▶ [Page]:
^^^^^^^^^^^^^^^^
In case it helps anyone, it should be noted that there is probably a somewhat ugly way to do what you want by combining ffprobe and ffmpeg using bash. If you have ffmpeg installed, chances are you have ffprobe too. As a simple audio-only example, the following worked for me, though in principle something similar should be achievable with multiple streams of different kinds.

ffmpeg -i neil_young_tell_me_why.wav -af aresample=resampler=soxr:precision=33:cheby=true -ar 96000 -acodec `ffprobe -v error -show_entries:a:0 stream=codec_name -of default=noprint_wrappers=1:nokey=1 neil_young_tell_me_why.wav | xargs echo -n` neil_young_tell_me_why_96Kup.wav

Explanation: The output of the ffprobe command within the backticks gets expanded in-place to stream 0 of the input file's audio codec, with the newline stripped off by xargs. ffprobe has been set to output a minimal amount of text, and the output of ffprobe's default "writer" has been configured to strip out all other extraneous text, such as labels, etc, when writing to the screen.

I wanted to test higher quality resampling with the SoX resampler so I upsampled a wav file from 44.1KHz to 96KHz while keeping the same codec. Without doing it this way, the codec being chosen automatically by ffmpeg had a lower bit depth, causing the resolution to go down from 24 bit to 16 bit. This way there was no loss of precision.
^^^^^^^^^^^^^^^^
▶ [Source excerpt]:
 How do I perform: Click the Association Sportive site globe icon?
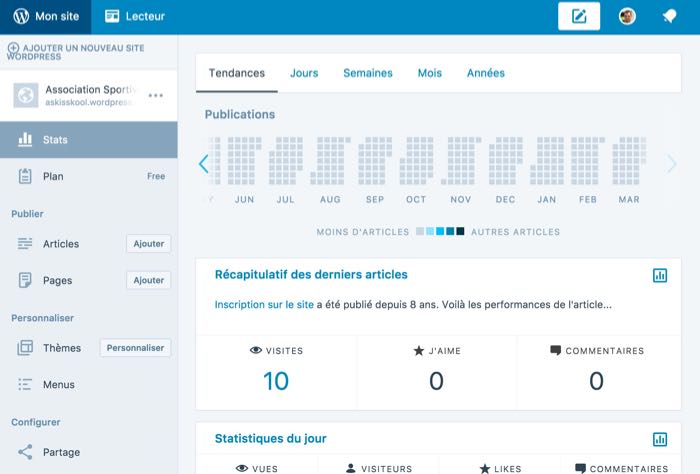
^^^^^^^^^^^^^^^^
▶ [Written instruction 1]:
Answer these questions about the ffmpeg post above, one per line:
(a) What strips the newline from the ffprobe output?
(b) To what sample rate was the wav file upsampled?
(c) Which bit depth did the codec chosen automatically by ffmpeg lead to?
▶ [Written instruction 2]: Return the part of the ffmpeg post that opens with the words containing "In case it helps" and closes with "of different kinds.", copied word for word.

▶ [Task output 1]:
(a) xargs
(b) 96KHz
(c) 16 bit

▶ [Task output 2]:
In case it helps anyone, it should be noted that there is probably a somewhat ugly way to do what you want by combining ffprobe and ffmpeg using bash. If you have ffmpeg installed, chances are you have ffprobe too. As a simple audio-only example, the following worked for me, though in principle something similar should be achievable with multiple streams of different kinds.